*Taxes Are Theft?---and those who don't pay the taxes they owe are 
thieves.second to least favorite commercial:"I owed the IRS $20K dollars 
but only had to pay $2k."least favorite commercial:"Ask your doctor if 
you're healthy enough for sexual activity."*
On Tuesday, October 14, 2014 4:43:19 PM UTC-5, MJ wrote:
>
>  
>
> *Taxes Are Theft? *By Robert Murphy 
> <http://www.libertychat.com/author/murphy/> on  October 9, 2014
>
> In the opening essay of my pamphlet *Chaos Theory* 
> <https://mises.org/books/chaostheory.pdf> I write: 
>
>  Just as right-wing hawks embrace the Orwellian notion that War is Peace, 
> left-wing egalitarians believe that Slavery is Freedom. The hawks wage 
> endless war to end war, while the social democrats engage in massive 
> theft­or “taxation” as they call it­to eliminate crime.

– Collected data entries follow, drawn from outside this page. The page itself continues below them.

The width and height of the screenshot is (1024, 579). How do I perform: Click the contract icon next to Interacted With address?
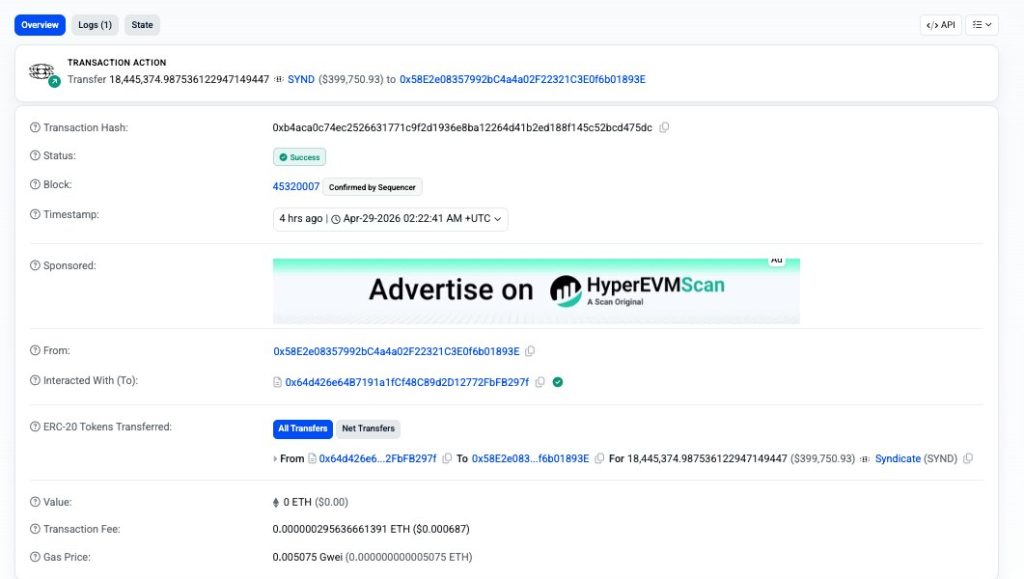(279, 382)
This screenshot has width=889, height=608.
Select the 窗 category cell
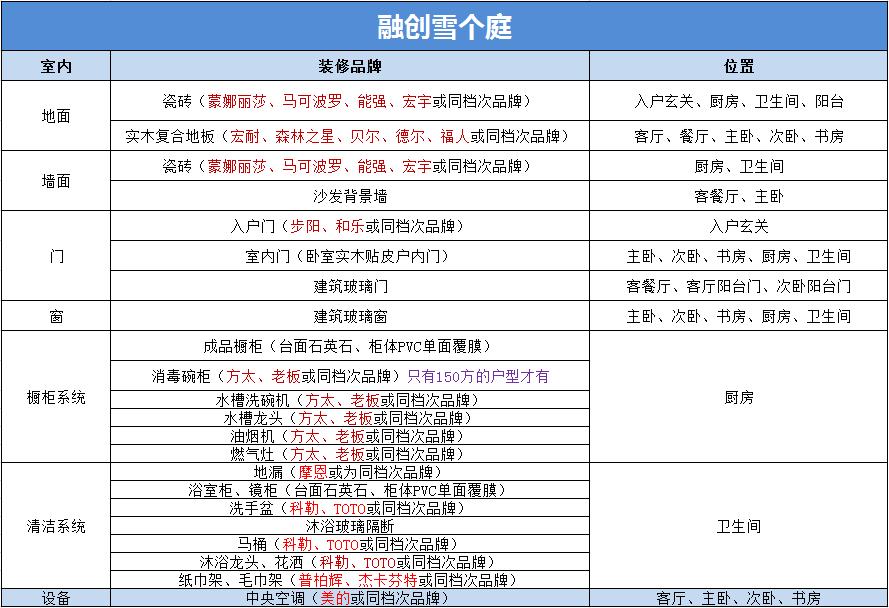point(54,316)
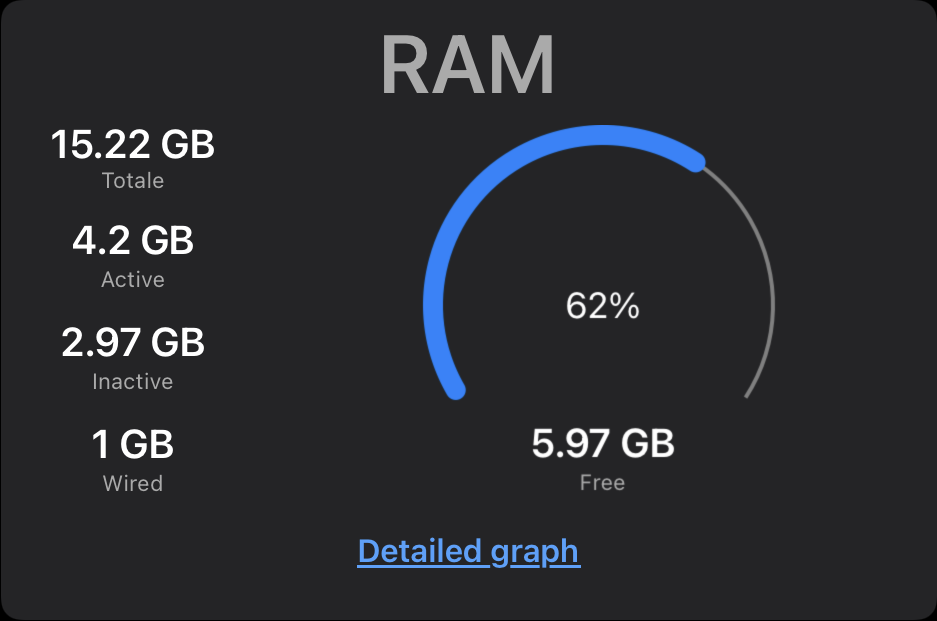Screen dimensions: 937x621
Task: Click the 62% usage percentage
Action: coord(602,306)
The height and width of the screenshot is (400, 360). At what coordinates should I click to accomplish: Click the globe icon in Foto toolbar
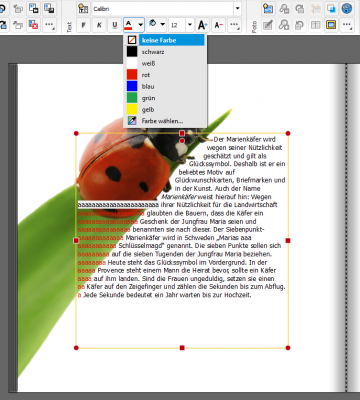click(x=347, y=9)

It is high time 
> to abandon such monstrous paradoxes.
>
> Indeed, it is quite popular in libertarian circles to point out that 
> wearing a badge, or winning a popularity contest, doesn’t give a person 
> special moral prerogatives that others lack. “Conscription” is a fancy name 
> for kidnapping and slavery, while “war” is a euphemism for mass murder. It 
> is very useful to bring up these points periodically, in order to remind 
> people that agents of the State well, get away with murder.
>
> Naturally, if something is a wonderfully effective rhetorical device, the 
> people who want the institutional theft and systematic mass murder to 
> continue, will object to these debating techniques. For example, Scott 
> Sumner recently explained 
> <http://econlog.econlib.org/archives/2014/10/words_and_meani.html> to the 
> readers of EconLog that contrary to what they might have thought, not all 
> forms of terrorism are bad. You see, there’s good terrorism and bad 
> terrorism. In his words:
>
>  Many people like to attack ideas by linking them up with words that have 
> ambiguous meaning, but either very positive or very negative connotations. 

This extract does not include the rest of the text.